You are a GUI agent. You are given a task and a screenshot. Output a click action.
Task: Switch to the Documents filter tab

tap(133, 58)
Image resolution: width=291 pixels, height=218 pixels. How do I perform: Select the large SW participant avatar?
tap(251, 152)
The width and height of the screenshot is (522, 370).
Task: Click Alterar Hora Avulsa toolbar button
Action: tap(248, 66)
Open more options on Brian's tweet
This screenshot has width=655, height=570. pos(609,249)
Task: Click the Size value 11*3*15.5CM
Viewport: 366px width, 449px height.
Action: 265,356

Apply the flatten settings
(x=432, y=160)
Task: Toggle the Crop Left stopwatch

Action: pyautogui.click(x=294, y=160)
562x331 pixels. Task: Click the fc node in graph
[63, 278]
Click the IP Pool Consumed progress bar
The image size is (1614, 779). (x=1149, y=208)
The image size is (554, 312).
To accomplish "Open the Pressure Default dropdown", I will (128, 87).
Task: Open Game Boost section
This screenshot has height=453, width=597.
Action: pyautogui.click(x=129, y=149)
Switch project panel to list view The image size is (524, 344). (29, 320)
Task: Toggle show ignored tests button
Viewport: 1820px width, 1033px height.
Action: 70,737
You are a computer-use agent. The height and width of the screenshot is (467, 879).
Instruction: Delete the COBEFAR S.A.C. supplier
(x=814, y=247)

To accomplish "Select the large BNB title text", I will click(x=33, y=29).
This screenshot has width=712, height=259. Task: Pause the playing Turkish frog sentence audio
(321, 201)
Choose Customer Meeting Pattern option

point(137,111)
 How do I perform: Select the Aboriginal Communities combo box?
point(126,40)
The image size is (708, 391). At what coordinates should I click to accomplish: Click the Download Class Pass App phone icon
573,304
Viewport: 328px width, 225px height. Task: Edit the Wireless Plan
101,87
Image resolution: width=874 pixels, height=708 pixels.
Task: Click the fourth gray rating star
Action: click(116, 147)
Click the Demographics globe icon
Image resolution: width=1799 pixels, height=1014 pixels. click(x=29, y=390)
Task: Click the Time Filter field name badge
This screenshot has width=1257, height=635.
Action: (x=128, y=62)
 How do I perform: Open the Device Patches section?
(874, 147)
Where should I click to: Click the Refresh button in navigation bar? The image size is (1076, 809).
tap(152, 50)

# # # # # # #

◆ **TO DO**: Give the entries above as a Markdown table with the columns Row and Entry line, one non-blank line per row, numbered in order and with blank lines omitted.

◆ **RESPONSE TO THE TASK**:
| Row | Entry line |
|---|---|
| 1 | You are a GUI agent. You are given a task and a screenshot. Output a click action. |
| 2 | Task: Switch to the Documents filter tab |
| 3 | tap(133, 58) |
| 4 | Image resolution: width=291 pixels, height=218 pixels. How do I perform: Select the large SW participant avatar? |
| 5 | tap(251, 152) |
| 6 | The width and height of the screenshot is (522, 370). |
| 7 | Task: Click Alterar Hora Avulsa toolbar button |
| 8 | Action: tap(248, 66) |
| 9 | Open more options on Brian's tweet |
| 10 | This screenshot has width=655, height=570. pos(609,249) |
| 11 | Task: Click the Size value 11*3*15.5CM |
| 12 | Viewport: 366px width, 449px height. |
| 13 | Action: 265,356 |
| 14 | Apply the flatten settings |
| 15 | (x=432, y=160) |
| 16 | Task: Toggle the Crop Left stopwatch |
| 17 | Action: pyautogui.click(x=294, y=160) |
| 18 | 562x331 pixels. Task: Click the fc node in graph |
| 19 | [63, 278] |
| 20 | Click the IP Pool Consumed progress bar |
| 21 | The image size is (1614, 779). (x=1149, y=208) |
| 22 | The image size is (554, 312). |
| 23 | To accomplish "Open the Pressure Default dropdown", I will (128, 87). |
| 24 | Task: Open Game Boost section |
| 25 | This screenshot has height=453, width=597. |
| 26 | Action: pyautogui.click(x=129, y=149) |
| 27 | Switch project panel to list view The image size is (524, 344). (29, 320) |
| 28 | Task: Toggle show ignored tests button |
| 29 | Viewport: 1820px width, 1033px height. |
| 30 | Action: 70,737 |
| 31 | You are a computer-use agent. The height and width of the screenshot is (467, 879). |
| 32 | Instruction: Delete the COBEFAR S.A.C. supplier |
| 33 | (x=814, y=247) |
| 34 | To accomplish "Select the large BNB title text", I will click(x=33, y=29). |
| 35 | This screenshot has width=712, height=259. Task: Pause the playing Turkish frog sentence audio |
| 36 | (321, 201) |
| 37 | Choose Customer Meeting Pattern option |
| 38 | point(137,111) |
| 39 |  How do I perform: Select the Aboriginal Communities combo box? |
| 40 | point(126,40) |
| 41 | The image size is (708, 391). At what coordinates should I click to accomplish: Click the Download Class Pass App phone icon |
| 42 | 573,304 |
| 43 | Viewport: 328px width, 225px height. Task: Edit the Wireless Plan |
| 44 | 101,87 |
| 45 | Image resolution: width=874 pixels, height=708 pixels. |
| 46 | Task: Click the fourth gray rating star |
| 47 | Action: click(116, 147) |
| 48 | Click the Demographics globe icon |
| 49 | Image resolution: width=1799 pixels, height=1014 pixels. click(x=29, y=390) |
| 50 | Task: Click the Time Filter field name badge |
| 51 | This screenshot has width=1257, height=635. |
| 52 | Action: (x=128, y=62) |
| 53 |  How do I perform: Open the Device Patches section? |
| 54 | (874, 147) |
| 55 | Where should I click to: Click the Refresh button in navigation bar? The image size is (1076, 809). |
| 56 | tap(152, 50) |